Oh, and there is a way to feed the fish without having to spend a lot of money on organic fish food. A buddy at work told me about black soldier fly harvesting. The soldier flies will make a whole lot of fish food, and their pheremones will keep regular old house flies at bay, Also, the black soldier flies are not nuisances!
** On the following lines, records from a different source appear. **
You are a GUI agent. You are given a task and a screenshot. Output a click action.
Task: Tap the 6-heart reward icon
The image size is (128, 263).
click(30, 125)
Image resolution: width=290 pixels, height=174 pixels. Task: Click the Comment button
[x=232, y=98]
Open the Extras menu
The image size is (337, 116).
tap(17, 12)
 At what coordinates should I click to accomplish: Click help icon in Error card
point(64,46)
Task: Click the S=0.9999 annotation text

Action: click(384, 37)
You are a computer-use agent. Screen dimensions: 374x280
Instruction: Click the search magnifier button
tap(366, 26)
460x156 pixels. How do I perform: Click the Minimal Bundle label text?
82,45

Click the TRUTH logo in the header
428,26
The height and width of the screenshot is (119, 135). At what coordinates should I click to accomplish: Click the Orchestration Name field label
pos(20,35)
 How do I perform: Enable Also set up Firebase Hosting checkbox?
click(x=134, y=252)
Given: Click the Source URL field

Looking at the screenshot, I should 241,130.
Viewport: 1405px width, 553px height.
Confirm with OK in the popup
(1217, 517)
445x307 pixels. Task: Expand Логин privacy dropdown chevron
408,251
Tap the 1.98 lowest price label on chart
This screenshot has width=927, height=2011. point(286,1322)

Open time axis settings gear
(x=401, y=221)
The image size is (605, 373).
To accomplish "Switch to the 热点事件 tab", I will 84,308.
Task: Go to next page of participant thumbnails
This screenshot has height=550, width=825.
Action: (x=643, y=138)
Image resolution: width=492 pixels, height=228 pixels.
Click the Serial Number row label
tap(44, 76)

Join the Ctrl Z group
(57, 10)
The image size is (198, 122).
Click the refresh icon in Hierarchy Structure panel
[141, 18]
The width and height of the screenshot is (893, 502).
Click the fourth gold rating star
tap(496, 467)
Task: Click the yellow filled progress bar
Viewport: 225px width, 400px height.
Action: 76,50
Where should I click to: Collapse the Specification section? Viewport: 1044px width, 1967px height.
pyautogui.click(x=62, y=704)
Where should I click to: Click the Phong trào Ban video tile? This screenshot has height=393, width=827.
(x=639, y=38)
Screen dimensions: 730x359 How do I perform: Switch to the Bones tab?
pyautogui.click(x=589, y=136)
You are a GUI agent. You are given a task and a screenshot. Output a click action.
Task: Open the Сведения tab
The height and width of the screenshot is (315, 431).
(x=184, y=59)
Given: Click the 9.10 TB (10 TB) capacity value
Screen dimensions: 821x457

Gotta go to work, now. Will add more as I do more.


----------



## HuntingHawk (Dec 16, 2012)

I've been researching the same thing though not sure when I will get to putting one together. By what I have found, get your plants in & established before adding the fish. If the plants aren't there to filter the water you've a good chance of loosing the fish.


----------



## Denton (Sep 18, 2012)

The ammonia build-up would certanly kill the fish, yes.


----------



## HuntingHawk (Dec 16, 2012)

ph test kit to establish the ph before adding the fish. Too low or high can easily kill the fish. I think I read 6.4-6.8 is ideal.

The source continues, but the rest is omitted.